## About this task
An exact transcription of the lines from the one holding "Task: Select the Move tool" to the end of the entries below, and nothing more, is the required answer. Please omit the pictures.

## Data to use
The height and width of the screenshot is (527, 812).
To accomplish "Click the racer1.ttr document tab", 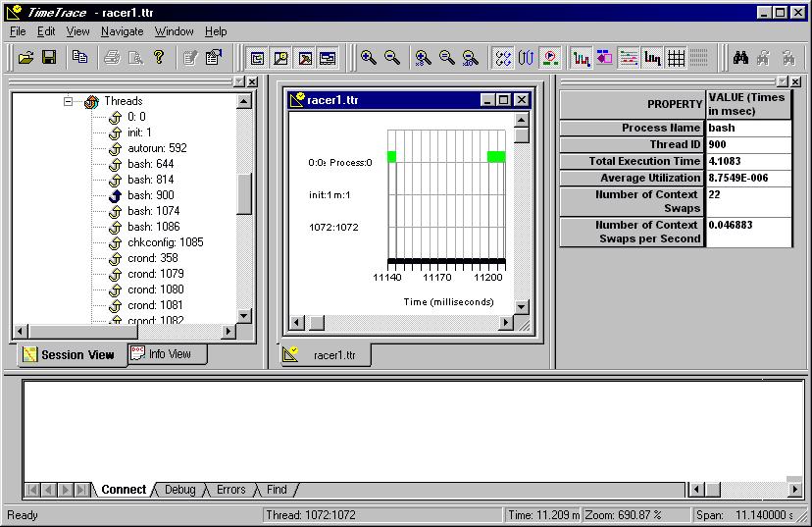I will [x=333, y=355].
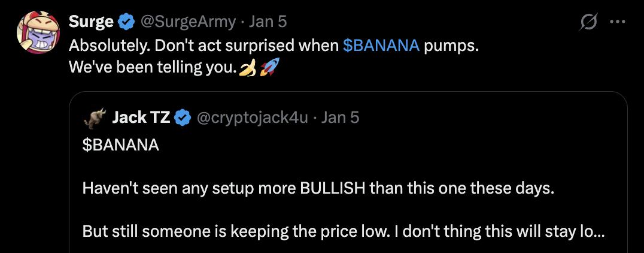The image size is (644, 253).
Task: Click the white $BANANA text in quoted post
Action: click(121, 145)
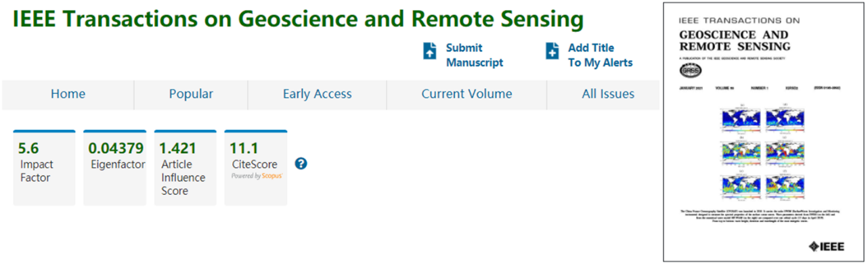Select the Current Volume tab
Image resolution: width=868 pixels, height=264 pixels.
[x=466, y=95]
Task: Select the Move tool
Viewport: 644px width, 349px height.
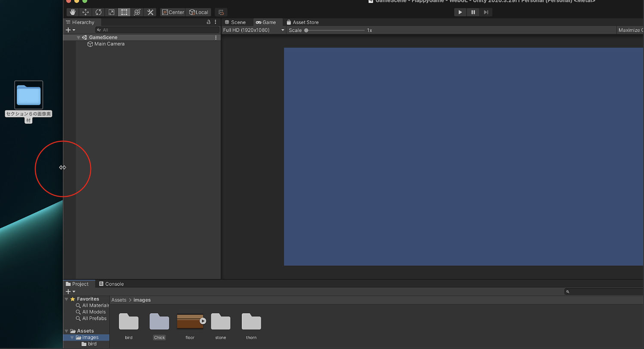Action: coord(85,12)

## Problem solution
Task: Select the Move tool
Viewport: 644px width, 349px height.
Action: coord(85,12)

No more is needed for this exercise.